“The only way to get what you want is to become a human yourself.”
Ursula, from The Little Mermaid
Two years ago on this day, I had been tweaking since late afternoon on Christmas day , and didn’t stop until the second week of January, when I stopped for a few days to work, then continued tweaking until January 26. Really, I had started the first week of December, so for that seven week period, I was not actively using meth for a total of about seven days. And they weren’t consecutive. It was not unlike the previous six Christmas days in my life: Dealers don’t take Christmas day off, and neither did I.
A year ago I was transitioning out of long-term treatment, and had just spent a weird and nervous Christmas with family who didn’t really know what to say or do—and neither did I. I had no idea what to expect when I returned to work, to life…. It all seemed so overwhelming. Naturally, I lied and expressed almost total confidence to my treatment providers—I wanted out. The difference of a few days really would have been make-or-break for my career path (including but not limited to my current job).

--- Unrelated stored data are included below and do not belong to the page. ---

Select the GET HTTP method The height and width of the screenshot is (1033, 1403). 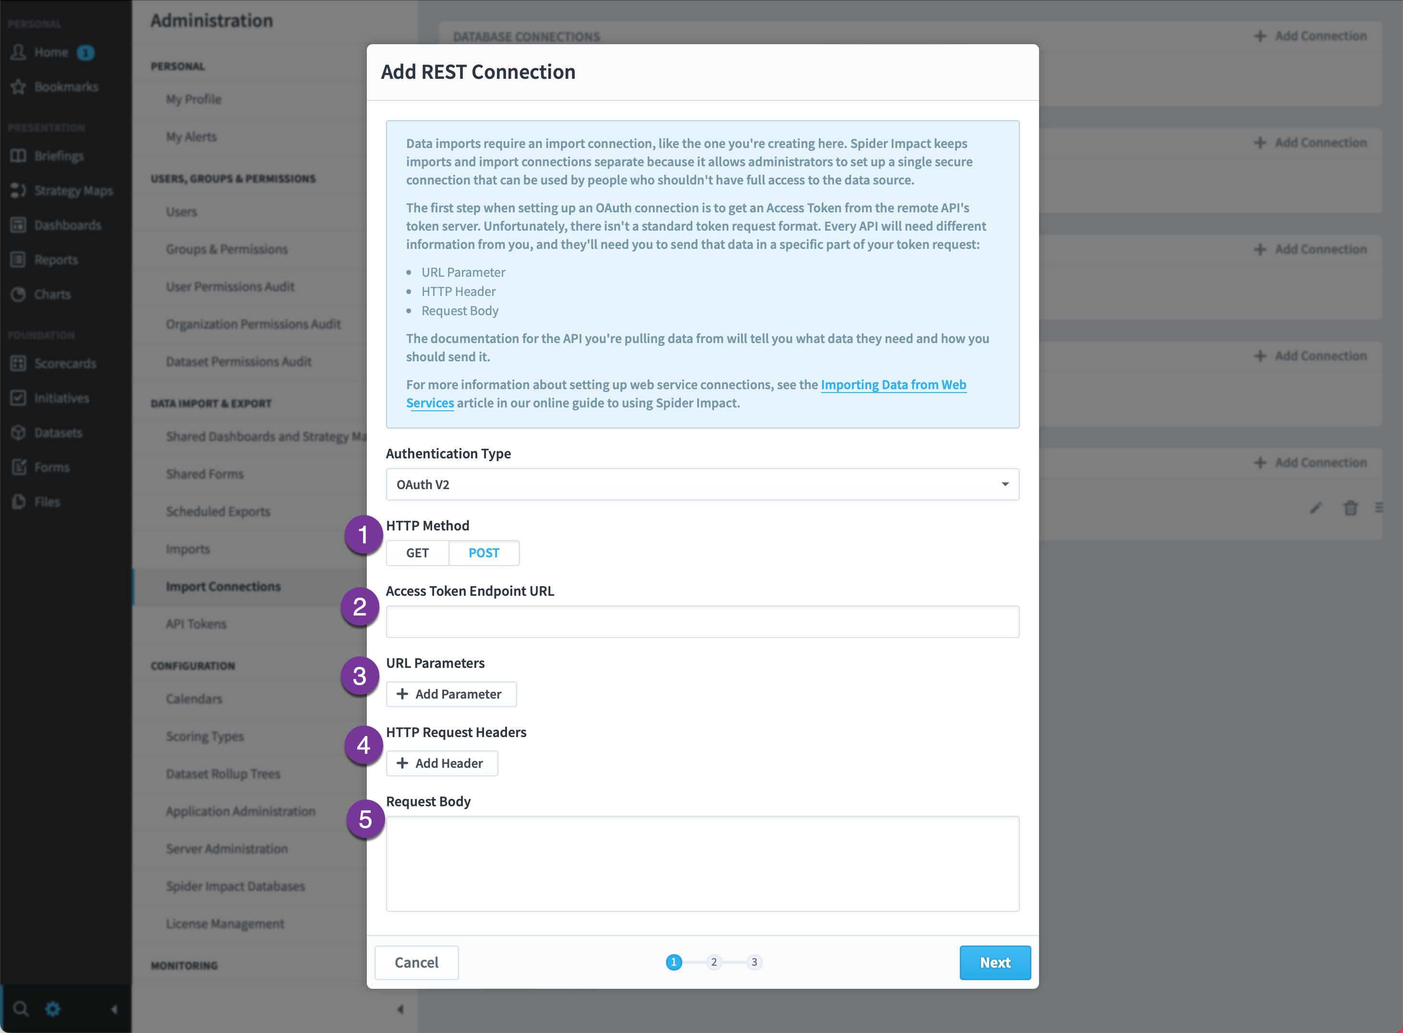pos(417,553)
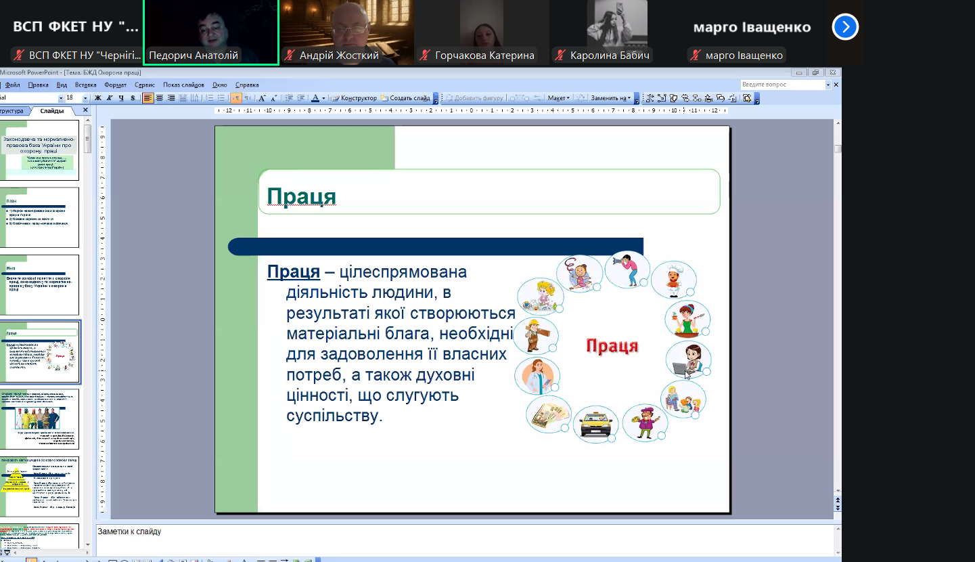Expand the Макет dropdown
This screenshot has width=975, height=562.
tap(558, 98)
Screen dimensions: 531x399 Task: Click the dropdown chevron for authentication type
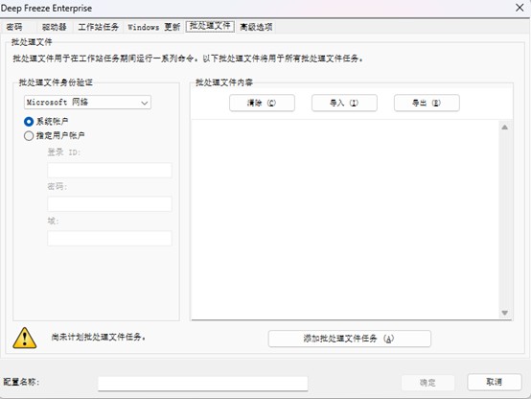point(145,103)
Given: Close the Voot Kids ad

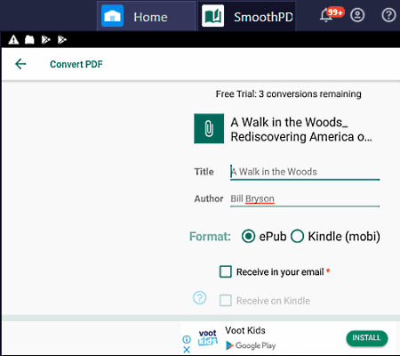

I wasn’t sure my occupation was what I wanted forever, but I knew I wanted a job and benefits when I left treatment, so I faked it, and everyone at my treatment center just crossed their fingers and hoped for the best, I think. No one was thrilled with my plan, but it was a plan. Of sorts.
This year, I think I had something like what a “normal” Christmas is—maybe even better. It was pretty laid back as these things go, but after we left my grandmother’s house, my mom told me how much fun all the grandkids, and great-grandkids had fun playing with me. And she said it was wonderful to hear my laugh again. I didn’t realize it had been that long.
Two years ago, I was so out of touch, I could barely speak—sometimes I couldn’t even do that. Last year I was so disoriented I wasn’t quite sure how I would make it, even though I thought somehow I might.
This year, I got to laugh. Not at anyone, or anything, or for any reason in particular—just because I was having fun. We were having fun. And kids can be really, really funny. And smart. And I had truly, totally forgotten that.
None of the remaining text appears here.